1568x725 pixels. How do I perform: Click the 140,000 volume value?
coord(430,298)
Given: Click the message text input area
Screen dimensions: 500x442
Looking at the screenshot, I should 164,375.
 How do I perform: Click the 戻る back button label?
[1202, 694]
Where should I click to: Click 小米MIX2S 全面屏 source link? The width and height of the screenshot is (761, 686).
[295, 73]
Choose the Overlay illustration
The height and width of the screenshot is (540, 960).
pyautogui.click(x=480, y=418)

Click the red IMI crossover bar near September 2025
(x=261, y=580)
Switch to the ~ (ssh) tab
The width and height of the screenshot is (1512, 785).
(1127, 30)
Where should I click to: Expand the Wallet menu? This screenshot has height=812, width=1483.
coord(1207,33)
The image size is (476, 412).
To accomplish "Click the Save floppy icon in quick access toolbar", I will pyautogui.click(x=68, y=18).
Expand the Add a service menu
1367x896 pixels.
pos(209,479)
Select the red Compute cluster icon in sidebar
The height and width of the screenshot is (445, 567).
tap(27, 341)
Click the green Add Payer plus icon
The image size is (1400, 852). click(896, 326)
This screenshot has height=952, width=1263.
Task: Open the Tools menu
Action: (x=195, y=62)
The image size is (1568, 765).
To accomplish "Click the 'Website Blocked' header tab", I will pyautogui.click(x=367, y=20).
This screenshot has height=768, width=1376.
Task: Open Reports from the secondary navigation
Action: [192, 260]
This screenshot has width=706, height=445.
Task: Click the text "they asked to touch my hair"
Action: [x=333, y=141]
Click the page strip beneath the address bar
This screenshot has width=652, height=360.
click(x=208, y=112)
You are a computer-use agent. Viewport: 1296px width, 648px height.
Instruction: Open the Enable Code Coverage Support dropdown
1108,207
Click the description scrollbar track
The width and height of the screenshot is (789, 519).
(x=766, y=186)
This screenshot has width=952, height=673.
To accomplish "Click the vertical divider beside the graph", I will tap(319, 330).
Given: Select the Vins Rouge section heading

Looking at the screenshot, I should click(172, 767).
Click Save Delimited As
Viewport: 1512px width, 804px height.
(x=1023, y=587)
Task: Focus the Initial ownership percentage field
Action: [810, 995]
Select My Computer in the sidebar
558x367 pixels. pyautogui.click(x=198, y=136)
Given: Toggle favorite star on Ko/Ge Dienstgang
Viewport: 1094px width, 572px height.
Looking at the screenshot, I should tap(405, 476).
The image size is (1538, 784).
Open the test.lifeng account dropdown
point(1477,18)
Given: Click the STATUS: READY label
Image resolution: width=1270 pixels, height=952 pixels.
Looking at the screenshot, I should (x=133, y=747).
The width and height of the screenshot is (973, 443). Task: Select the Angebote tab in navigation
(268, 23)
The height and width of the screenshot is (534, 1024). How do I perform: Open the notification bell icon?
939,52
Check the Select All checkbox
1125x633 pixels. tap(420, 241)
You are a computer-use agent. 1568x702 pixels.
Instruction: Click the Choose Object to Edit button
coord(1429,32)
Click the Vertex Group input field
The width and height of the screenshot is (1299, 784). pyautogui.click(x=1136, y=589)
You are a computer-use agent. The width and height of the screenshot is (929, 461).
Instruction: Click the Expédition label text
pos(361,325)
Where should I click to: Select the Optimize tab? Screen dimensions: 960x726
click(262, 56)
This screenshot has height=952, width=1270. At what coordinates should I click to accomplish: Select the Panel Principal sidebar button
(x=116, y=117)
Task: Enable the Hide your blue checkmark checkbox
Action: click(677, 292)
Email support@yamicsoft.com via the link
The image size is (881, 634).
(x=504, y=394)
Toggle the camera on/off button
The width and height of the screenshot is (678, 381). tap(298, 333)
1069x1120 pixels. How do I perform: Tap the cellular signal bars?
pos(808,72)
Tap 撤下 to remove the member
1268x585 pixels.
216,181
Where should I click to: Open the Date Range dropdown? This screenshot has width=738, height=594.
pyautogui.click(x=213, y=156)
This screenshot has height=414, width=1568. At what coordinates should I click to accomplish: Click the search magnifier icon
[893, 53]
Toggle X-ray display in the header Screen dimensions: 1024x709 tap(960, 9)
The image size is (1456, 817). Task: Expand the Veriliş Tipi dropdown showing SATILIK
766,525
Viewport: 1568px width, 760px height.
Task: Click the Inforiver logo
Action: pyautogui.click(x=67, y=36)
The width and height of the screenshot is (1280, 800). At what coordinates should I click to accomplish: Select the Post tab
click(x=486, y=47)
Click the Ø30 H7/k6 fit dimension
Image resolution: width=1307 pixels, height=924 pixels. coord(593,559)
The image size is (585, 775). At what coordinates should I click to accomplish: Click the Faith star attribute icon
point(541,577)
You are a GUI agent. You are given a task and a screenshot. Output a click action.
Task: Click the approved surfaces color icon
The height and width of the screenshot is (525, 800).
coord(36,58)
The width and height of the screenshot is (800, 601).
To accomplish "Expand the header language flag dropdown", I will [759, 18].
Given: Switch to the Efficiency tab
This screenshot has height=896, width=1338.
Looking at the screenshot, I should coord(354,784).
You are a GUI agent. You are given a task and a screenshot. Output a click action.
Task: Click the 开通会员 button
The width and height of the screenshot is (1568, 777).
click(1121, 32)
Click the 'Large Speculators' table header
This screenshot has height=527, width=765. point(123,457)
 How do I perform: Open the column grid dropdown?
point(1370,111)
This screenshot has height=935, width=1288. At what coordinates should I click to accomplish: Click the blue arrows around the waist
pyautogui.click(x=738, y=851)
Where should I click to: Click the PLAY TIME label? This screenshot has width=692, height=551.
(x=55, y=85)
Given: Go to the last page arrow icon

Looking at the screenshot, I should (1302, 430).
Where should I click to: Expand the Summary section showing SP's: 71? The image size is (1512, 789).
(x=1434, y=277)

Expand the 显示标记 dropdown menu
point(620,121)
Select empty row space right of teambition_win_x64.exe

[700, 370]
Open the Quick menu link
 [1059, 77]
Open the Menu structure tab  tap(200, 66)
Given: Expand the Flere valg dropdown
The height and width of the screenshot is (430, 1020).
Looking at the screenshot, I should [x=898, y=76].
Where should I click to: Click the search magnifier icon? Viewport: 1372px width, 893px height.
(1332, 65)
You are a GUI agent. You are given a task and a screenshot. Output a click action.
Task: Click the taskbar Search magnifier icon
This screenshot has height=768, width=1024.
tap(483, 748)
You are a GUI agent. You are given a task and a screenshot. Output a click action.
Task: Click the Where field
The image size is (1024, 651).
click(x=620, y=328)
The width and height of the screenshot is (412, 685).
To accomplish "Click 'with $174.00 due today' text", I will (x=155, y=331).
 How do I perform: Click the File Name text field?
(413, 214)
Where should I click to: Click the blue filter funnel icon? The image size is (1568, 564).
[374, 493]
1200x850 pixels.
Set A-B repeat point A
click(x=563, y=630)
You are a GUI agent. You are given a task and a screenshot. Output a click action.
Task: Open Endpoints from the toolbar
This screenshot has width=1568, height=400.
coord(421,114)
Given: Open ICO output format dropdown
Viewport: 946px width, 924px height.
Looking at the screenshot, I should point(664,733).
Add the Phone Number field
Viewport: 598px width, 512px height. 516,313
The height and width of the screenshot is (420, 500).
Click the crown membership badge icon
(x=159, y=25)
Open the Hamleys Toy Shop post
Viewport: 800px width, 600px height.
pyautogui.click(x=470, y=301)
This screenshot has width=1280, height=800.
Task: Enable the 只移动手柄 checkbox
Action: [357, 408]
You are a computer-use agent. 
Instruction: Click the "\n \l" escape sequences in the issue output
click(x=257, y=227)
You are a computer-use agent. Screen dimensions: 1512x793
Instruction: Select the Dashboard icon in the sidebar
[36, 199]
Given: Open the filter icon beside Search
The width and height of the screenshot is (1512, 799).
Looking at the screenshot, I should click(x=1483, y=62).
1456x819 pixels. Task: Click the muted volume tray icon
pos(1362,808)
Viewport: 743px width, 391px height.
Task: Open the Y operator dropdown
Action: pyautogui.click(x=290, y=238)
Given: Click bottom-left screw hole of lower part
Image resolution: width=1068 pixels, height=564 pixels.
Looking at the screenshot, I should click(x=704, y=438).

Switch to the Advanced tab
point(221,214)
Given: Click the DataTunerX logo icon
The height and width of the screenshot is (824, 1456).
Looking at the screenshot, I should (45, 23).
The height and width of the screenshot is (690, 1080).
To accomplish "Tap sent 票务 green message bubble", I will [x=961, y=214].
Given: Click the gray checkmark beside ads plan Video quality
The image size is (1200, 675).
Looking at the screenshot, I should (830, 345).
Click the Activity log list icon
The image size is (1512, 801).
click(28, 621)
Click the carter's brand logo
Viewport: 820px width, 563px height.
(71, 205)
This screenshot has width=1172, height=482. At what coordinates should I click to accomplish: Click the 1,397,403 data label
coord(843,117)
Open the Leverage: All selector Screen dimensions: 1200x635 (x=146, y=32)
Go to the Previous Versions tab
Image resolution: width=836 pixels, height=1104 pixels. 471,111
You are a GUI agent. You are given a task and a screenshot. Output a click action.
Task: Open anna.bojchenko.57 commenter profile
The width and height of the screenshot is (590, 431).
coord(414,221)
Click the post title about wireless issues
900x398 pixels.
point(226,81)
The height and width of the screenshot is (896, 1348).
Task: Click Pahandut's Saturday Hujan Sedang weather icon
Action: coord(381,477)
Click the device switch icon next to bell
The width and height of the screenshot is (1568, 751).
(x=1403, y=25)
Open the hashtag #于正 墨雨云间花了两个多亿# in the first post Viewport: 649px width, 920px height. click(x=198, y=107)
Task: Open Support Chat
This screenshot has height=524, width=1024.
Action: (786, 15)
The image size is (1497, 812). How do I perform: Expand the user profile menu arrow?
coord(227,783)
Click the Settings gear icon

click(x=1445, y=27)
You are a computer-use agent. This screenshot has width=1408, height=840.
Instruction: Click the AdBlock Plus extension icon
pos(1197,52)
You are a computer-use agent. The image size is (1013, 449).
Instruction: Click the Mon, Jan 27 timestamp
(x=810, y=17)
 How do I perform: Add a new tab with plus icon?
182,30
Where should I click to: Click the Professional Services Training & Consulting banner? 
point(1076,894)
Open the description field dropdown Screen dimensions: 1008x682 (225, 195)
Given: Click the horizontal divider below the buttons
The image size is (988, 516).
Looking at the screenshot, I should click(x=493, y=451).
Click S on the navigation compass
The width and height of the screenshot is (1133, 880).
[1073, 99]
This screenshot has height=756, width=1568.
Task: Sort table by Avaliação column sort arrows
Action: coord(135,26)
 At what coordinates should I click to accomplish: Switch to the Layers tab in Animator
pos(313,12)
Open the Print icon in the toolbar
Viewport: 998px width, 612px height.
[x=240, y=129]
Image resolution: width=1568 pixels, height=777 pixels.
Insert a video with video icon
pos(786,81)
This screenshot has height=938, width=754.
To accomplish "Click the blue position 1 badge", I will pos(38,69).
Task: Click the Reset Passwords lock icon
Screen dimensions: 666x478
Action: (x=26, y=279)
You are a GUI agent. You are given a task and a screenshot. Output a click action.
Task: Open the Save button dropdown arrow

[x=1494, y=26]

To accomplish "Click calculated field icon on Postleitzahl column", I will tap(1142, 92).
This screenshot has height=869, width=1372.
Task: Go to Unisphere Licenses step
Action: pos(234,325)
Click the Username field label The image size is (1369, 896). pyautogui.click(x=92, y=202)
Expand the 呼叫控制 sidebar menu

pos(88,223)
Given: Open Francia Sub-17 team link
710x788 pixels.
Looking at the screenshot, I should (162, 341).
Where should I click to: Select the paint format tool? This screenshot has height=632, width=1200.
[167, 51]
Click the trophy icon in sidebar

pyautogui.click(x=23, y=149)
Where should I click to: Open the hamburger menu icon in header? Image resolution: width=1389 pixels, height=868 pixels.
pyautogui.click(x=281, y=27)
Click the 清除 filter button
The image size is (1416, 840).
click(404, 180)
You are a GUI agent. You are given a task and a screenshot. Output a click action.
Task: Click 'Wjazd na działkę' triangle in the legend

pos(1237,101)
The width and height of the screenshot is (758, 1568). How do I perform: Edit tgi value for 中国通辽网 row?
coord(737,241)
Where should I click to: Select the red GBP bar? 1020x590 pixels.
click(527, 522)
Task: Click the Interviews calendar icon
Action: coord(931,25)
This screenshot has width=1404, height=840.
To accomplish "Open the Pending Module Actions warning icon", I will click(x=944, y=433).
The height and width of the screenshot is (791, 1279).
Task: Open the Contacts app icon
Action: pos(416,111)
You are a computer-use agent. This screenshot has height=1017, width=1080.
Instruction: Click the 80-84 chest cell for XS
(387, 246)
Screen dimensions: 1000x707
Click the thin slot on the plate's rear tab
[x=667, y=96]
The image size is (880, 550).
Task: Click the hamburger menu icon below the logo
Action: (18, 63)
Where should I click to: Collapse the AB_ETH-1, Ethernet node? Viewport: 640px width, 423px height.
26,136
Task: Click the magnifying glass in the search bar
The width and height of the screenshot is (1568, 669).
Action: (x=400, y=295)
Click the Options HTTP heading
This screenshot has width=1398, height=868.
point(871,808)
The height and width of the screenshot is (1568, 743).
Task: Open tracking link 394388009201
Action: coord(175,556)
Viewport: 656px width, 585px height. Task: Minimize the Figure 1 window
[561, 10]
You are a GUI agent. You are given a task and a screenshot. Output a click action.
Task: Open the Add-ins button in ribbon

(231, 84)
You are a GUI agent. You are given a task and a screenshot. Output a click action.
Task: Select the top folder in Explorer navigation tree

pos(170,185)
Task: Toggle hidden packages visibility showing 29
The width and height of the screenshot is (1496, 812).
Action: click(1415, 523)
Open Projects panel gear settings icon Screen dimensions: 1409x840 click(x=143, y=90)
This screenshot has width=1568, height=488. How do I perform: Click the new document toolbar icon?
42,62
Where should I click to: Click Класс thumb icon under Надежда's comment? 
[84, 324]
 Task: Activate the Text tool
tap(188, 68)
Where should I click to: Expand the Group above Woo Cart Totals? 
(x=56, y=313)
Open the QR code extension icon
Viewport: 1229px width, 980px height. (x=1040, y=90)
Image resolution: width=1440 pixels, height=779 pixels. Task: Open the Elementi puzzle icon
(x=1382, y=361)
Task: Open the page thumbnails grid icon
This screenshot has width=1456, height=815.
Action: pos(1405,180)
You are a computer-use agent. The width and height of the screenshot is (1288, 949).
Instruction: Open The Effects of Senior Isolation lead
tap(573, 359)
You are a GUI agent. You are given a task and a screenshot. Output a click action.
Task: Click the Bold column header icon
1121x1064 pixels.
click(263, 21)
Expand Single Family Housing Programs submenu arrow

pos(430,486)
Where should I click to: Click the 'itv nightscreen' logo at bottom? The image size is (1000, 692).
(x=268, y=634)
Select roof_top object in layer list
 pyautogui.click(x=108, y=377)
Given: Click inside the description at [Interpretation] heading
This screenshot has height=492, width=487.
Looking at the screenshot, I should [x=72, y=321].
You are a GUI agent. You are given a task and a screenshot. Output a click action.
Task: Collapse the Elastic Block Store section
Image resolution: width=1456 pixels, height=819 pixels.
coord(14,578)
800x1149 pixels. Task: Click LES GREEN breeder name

TASK OBJECTIVE ->
Format everything in the data from the line containing "Task: Click the magnifying" down to the line containing "Open Projects panel" as a JSON list of strings, one per line, leaving out blank lines.

TASK RESULT ->
[
  "Task: Click the magnifying glass in the search bar",
  "The width and height of the screenshot is (1568, 669).",
  "Action: (x=400, y=295)",
  "Click the Options HTTP heading",
  "This screenshot has width=1398, height=868.",
  "point(871,808)",
  "The height and width of the screenshot is (1568, 743).",
  "Task: Open tracking link 394388009201",
  "Action: coord(175,556)",
  "Viewport: 656px width, 585px height. Task: Minimize the Figure 1 window",
  "[561, 10]",
  "You are a GUI agent. You are given a task and a screenshot. Output a click action.",
  "Task: Open the Add-ins button in ribbon",
  "(231, 84)",
  "You are a GUI agent. You are given a task and a screenshot. Output a click action.",
  "Task: Select the top folder in Explorer navigation tree",
  "pos(170,185)",
  "Task: Toggle hidden packages visibility showing 29",
  "The width and height of the screenshot is (1496, 812).",
  "Action: click(1415, 523)",
  "Open Projects panel gear settings icon Screen dimensions: 1409x840 click(x=143, y=90)"
]